That keeps the song on the human side of the announcement. Overtone may become a thoughtful matchmaker, an expensive gatekeeper, or another optimistic dating product that cannot deliver on its premise. The emotional need underneath it is already real: people want technology to create a path toward intimacy without becoming a substitute for it.
What operators should do now
Products that interpret people should treat the interpretation itself as user-facing data.
If an AI system summarizes personality, compatibility, taste, risk, or intent, show the person what it believes. Let them correct it. Explain why a recommendation was made without pretending the explanation is a scientific verdict. Collect only the voice data the service needs, say how long it is retained, and make deletion understandable.
The wider dating industry is already moving away from infinite browsing. Axios reported in May that Bumble plans to remove swiping as it responds to user exhaustion. TechCrunch reported when McLeod left Hinge that other companies were also developing standalone AI matchmaking experiences.
The next interface may offer fewer choices. That can feel like relief, but fewer choices also concentrate power. The durable version of AI matchmaking will need to prove that curation serves the people looking for connection, not only the platform looking for a new engagement loop.
Why It Matters
AI is moving from helping people write dating profiles to deciding which people should meet. That changes the product's responsibility. When software interprets a person's voice and narrows their social world, consent, correction, privacy, and understandable reasoning become part of the matchmaking experience.

> **Given information**:
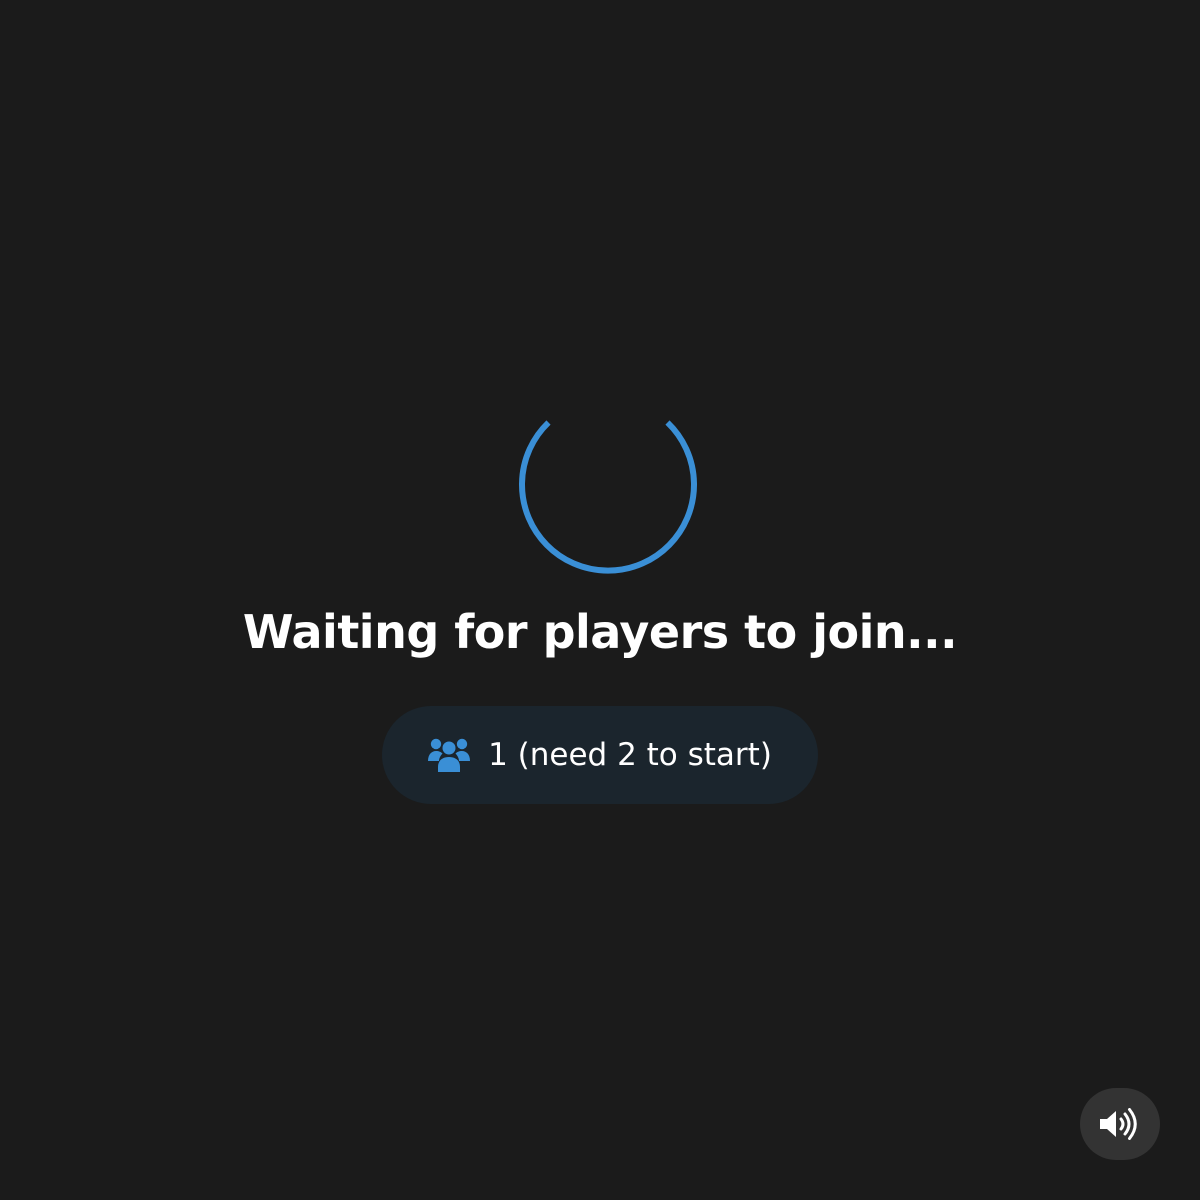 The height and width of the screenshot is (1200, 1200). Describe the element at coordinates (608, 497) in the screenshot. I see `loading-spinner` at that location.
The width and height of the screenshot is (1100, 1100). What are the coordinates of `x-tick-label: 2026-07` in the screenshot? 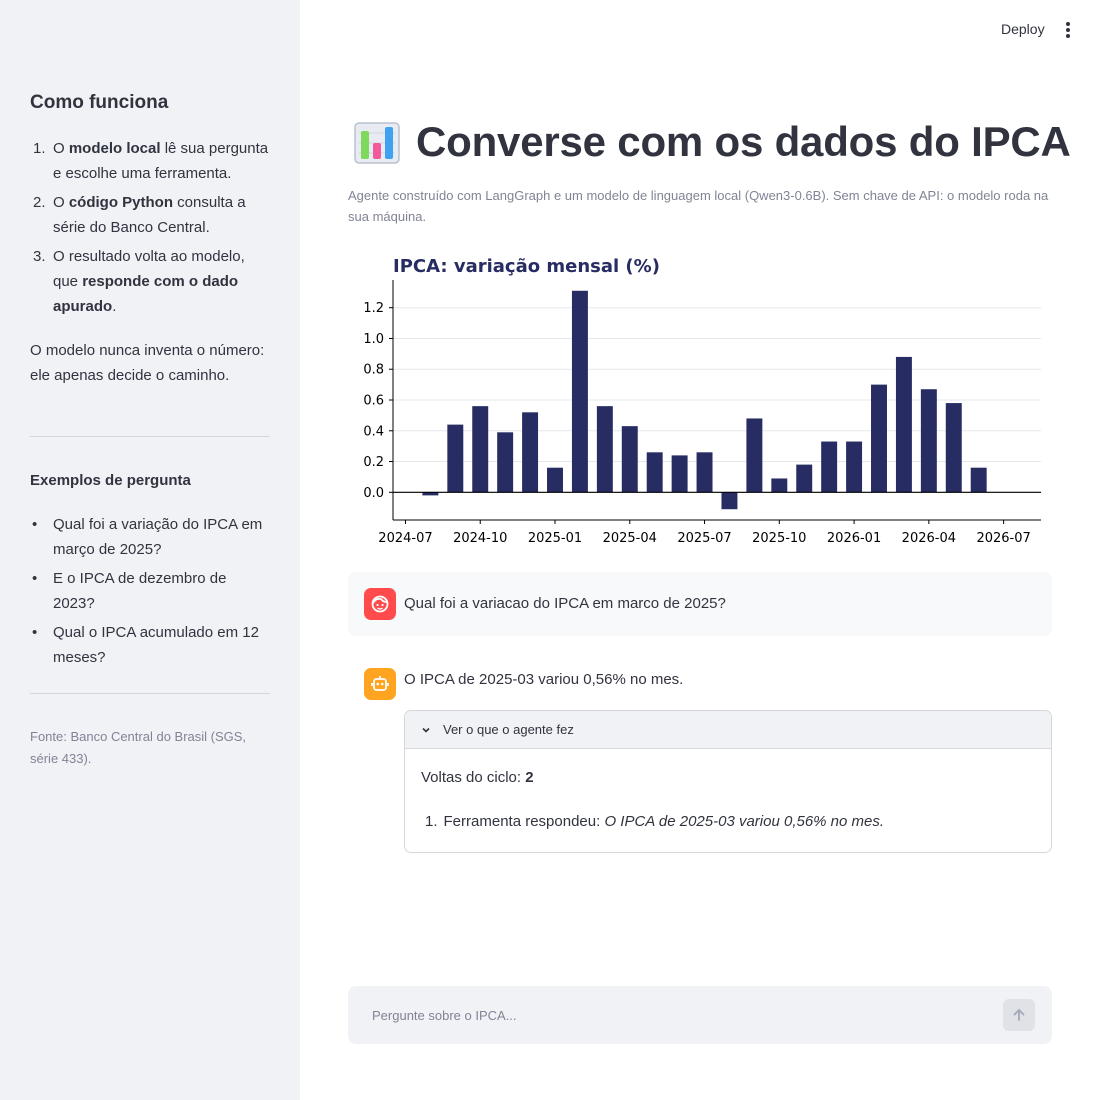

> **What to work on**:
In the AI matchmaking text, starting with "The next interface" and going on through "new engagement loop.", rename "fewer choices" as "fewer options" and write that stretch out in full. Use only the AI matchmaking text for this work.

> **Your response**:
The next interface may offer fewer options. That can feel like relief, but fewer options also concentrate power. The durable version of AI matchmaking will need to prove that curation serves the people looking for connection, not only the platform looking for a new engagement loop.